Volare in gravidanza

Dottor Claudio Ivan Brambilla A cura di Claudio Ivan Brambilla - Dottore specialista in Ginecologia Pubblicato il 16/04/2018 Aggiornato il 04/08/2018

In linea di massima, fino alla trentasettesima settimana di gravidanza (o trentaduesima se si aspettano gemelli) si può volare. In ogni caso è buona norma chiedere il parere del proprio medico curante, perché ogni caso costituisce una storia a sé.

Una domanda di: Elena
A fine marzo, ho avuto un aborto interno a 6 sei settimane, con
raschiamento e ora stiamo pensando di riprovarci visto che basta aspettare
solo un ciclo, ma ai primi di luglio dovrei prendere l’aereo (un’ora di
viaggio). Posso prenderlo? Non voglio in alcun modo fare qualcosa che provochi
un altro aborto, grazie.

Claudio Ivan Brambilla
Claudio Ivan Brambilla

Cara signora, volare in gravidanza non è pericoloso né per la mamma né per il bambino. E’ quanto ribadito anche recentemente dal Royal College of Obstetricians and Gynaecologists e dal College Nationa di Gynecologues et Obezstetriciens Francese. Inoltre, il Royal College ha messo a punto una piccola guida per i viaggi in aereo delle donne in gravidanza, che viene utilizzata come riferimento dalla maggior parte delle compagnie aeree. I punti salienti possono essere così riassunti:
– Sempre meglio assicurarsi, prima della prenotazione del volo, da quale settimana di gravidanza la compagnia vuole un certificato, stilato dal ginecologo, che attesti che non ci sono controindicazioni a prendere l’aereo
– In generale è sicuro volare fino alla 37esima settimana di gravidanza, mentre chi aspetta gemelli non dovrebbe prendere aerei dalla 32ma settimana
– Utile indossare durante il volo abiti larghi e scarpe comode, così da permettere una migliore circolazione del sangue negli arti inferiori
– Farsi assegnare un posto a lato corridoio per essere più libera nei movimenti
– Non bere durante il volo alcolici (comunque in gravidanza non si dovrebbero bere mai!) e caffè (ma in gravidanza se ne dovrebbe consumare non più di 1 o 2 tazzine al giorno) ma bere acqua a intervalli regolari, diciamo un bicchiere ogni 15 – 30 minuti.
– Indossare durante il volo calze elastiche a compressione graduata
– Sul fronte dell’esposizione alle radiazioni ionizzanti, gli esperti assicurano che quel leggero aumento che si verifica durante i voli, non è pericoloso né per la mamma né per il nascituro
– Nessun rischio neppure con i controlli all’aeroporto con il body scanner.
Se il viaggio è particolarmente lungo diciamo oltre le 4 ore
– Utile eseguire esercizi di gambe e braccia sul posto a sedere
– Camminare nel corridoio ogni 30 minuti per almeno 5 – 10 minuti
La vera controindicazione al volo lungo o breve che sia sono la minaccia di aborto e la minaccia parto prematuro ma è comunque normale e deve essere la regola che, poco prima di ogni viaggio in aereo, si parli con il ginecologo per ottenere il suo ok. Va da sé dunque che se è vero che in linea di massima può affrontare il volo lo è altrettanto che è molto meglio che chieda al suo ginecologo curante cosa ne pensa, nel caso in cui ovviamente la gravidanza sia iniziata. Tanti cari saluti.
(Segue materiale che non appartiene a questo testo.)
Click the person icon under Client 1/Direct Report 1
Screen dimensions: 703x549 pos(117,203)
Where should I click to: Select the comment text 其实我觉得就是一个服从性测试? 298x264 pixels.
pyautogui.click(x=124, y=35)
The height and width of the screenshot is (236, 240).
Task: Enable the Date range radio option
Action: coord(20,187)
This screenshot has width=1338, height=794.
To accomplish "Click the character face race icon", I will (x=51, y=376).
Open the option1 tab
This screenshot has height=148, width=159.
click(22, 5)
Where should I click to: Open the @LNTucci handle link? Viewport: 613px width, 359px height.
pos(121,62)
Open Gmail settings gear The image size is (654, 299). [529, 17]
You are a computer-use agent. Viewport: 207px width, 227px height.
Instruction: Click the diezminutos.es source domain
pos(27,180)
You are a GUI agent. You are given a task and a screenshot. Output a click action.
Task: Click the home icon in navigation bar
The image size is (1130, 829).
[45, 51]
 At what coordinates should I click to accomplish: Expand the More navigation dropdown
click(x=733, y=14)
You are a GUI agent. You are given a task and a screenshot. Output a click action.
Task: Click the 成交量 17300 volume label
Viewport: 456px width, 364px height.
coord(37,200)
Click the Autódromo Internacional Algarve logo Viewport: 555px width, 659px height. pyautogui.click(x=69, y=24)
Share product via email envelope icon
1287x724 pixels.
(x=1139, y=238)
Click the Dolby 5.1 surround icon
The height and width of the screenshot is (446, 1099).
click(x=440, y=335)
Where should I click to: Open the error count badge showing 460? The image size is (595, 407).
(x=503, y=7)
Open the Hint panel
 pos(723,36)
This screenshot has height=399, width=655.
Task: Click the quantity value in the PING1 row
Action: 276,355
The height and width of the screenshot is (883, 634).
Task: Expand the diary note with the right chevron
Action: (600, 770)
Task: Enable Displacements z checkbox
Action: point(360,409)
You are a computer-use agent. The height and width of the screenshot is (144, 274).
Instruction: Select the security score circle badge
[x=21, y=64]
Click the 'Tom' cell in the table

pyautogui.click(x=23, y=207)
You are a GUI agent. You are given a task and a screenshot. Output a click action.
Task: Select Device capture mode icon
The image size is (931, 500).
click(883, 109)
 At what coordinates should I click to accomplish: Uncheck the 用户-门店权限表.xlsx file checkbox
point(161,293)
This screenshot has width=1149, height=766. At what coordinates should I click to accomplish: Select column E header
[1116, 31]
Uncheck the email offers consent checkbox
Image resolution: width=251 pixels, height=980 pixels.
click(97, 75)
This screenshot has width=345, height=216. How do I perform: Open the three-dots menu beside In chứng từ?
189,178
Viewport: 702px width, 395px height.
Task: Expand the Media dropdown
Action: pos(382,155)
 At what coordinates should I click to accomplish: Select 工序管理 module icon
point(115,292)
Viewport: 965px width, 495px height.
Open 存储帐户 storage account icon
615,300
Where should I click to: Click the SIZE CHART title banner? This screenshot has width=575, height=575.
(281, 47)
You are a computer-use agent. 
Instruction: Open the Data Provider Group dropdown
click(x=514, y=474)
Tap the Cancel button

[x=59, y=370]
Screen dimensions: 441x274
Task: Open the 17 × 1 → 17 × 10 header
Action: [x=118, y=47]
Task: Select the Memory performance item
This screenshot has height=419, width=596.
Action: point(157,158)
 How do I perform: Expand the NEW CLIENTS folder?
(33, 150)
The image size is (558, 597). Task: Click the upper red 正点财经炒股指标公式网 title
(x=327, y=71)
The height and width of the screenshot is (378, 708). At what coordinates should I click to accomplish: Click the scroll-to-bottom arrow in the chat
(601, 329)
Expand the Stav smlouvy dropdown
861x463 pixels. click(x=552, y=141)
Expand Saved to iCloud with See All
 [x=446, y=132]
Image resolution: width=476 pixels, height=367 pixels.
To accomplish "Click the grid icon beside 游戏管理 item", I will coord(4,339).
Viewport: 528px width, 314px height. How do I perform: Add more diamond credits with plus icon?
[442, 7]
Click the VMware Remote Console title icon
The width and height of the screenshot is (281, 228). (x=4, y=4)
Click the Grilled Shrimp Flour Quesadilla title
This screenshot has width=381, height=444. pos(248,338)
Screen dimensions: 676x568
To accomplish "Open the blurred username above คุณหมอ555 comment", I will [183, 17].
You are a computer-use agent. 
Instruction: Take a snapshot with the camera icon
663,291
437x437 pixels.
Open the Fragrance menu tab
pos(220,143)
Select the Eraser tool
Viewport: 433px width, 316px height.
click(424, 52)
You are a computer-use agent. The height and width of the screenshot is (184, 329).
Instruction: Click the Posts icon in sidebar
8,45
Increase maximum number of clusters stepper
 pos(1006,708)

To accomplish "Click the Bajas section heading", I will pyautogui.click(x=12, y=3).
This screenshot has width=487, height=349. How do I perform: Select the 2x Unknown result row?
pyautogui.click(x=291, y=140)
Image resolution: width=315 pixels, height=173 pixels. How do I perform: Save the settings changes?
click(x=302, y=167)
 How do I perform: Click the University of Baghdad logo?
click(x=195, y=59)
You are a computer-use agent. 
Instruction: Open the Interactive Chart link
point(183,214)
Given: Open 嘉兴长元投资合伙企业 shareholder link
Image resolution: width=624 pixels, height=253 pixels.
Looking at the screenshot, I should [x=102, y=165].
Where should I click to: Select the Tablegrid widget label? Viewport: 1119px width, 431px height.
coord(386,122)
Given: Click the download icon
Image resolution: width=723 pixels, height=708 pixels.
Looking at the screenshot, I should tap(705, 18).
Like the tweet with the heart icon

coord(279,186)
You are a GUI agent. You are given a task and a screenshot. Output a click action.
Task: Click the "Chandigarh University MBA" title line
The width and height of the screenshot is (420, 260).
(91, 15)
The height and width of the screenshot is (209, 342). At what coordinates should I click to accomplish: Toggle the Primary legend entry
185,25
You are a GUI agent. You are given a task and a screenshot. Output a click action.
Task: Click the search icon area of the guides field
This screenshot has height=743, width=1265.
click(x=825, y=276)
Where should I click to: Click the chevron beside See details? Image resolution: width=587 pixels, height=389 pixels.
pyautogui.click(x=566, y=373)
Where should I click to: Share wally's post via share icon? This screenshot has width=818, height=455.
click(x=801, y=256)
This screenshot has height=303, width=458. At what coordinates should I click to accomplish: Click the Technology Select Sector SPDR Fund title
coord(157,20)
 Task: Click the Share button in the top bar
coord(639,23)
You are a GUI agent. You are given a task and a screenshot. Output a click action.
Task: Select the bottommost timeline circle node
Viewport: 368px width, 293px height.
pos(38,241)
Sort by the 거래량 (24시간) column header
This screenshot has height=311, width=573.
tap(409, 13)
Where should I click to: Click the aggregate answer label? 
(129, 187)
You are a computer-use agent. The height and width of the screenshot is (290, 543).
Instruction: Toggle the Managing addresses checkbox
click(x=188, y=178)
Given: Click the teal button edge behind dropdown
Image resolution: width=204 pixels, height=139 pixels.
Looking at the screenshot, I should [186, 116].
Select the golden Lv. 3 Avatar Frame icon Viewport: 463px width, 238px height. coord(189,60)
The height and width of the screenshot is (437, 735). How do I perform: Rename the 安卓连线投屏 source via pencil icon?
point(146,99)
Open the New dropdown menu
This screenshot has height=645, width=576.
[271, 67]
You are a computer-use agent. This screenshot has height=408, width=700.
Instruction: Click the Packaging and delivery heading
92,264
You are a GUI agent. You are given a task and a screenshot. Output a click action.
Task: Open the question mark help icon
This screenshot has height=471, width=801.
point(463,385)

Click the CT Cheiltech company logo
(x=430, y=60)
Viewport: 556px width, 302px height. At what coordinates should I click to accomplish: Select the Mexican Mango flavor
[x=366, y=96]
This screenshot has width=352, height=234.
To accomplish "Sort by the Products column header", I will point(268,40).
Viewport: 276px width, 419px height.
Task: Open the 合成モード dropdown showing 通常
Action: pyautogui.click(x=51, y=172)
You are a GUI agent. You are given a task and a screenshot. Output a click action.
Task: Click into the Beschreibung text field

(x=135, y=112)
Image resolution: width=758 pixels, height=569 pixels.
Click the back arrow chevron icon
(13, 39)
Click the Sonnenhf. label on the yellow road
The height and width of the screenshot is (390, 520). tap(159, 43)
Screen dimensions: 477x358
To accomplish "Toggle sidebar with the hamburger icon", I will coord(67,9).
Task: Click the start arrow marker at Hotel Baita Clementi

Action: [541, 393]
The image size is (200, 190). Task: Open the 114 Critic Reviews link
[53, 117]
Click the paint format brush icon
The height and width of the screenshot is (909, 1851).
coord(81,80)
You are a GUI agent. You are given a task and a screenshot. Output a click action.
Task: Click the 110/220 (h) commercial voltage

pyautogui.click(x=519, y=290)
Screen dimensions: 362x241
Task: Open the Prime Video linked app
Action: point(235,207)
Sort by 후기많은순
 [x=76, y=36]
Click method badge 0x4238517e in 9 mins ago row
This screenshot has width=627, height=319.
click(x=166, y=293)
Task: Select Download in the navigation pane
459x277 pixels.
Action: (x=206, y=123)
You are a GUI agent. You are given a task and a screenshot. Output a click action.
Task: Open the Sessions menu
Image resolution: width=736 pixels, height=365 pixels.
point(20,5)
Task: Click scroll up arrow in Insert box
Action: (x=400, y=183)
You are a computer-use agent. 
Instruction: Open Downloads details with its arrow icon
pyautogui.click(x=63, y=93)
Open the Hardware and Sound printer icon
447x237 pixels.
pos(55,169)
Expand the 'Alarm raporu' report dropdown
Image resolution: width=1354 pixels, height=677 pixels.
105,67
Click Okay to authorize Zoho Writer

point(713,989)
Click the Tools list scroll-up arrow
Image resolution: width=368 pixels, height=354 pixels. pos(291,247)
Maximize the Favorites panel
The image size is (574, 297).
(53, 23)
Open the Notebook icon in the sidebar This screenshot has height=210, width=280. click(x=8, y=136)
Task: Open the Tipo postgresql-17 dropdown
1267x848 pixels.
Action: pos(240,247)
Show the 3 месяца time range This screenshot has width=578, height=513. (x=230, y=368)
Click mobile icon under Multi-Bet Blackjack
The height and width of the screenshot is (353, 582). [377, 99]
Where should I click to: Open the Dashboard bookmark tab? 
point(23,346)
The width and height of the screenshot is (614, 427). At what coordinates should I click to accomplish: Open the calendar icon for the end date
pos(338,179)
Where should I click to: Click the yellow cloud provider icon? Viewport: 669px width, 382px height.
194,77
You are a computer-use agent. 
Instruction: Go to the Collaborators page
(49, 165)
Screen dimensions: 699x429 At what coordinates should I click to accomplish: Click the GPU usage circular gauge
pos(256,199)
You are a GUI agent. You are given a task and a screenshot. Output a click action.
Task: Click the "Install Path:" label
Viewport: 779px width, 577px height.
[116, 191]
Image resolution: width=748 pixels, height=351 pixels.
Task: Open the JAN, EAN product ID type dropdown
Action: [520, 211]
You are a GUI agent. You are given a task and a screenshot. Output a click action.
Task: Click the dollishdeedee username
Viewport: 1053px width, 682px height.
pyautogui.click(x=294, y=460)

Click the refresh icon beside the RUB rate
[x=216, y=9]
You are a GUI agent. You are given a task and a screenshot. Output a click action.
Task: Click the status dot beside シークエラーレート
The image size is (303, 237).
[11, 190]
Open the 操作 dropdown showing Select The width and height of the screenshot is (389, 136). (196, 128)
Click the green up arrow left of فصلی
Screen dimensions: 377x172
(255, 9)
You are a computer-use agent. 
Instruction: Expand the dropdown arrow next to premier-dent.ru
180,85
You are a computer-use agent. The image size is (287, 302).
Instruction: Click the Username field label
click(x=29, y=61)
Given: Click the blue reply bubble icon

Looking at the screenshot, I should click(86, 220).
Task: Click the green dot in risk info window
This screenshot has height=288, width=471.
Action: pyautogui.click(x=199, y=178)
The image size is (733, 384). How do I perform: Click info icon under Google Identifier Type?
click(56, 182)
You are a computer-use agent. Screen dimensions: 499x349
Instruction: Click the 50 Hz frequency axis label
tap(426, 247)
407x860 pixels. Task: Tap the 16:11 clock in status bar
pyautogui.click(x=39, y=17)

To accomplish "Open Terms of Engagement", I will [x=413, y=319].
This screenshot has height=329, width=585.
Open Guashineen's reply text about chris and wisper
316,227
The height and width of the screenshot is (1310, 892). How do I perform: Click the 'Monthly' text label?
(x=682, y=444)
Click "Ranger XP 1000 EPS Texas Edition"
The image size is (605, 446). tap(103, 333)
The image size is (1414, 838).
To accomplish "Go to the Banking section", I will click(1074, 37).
Il parere dei nostri specialisti ha uno scopo puramente informativo e non può in nessun caso sostituirsi alla visita specialistica o al rapporto diretto con il medico curante. I nostri specialisti mettono a disposizione le loro conoscenze scientifiche a titolo gratuito, per contribuire alla diffusione di notizie mediche corrette e aggiornate.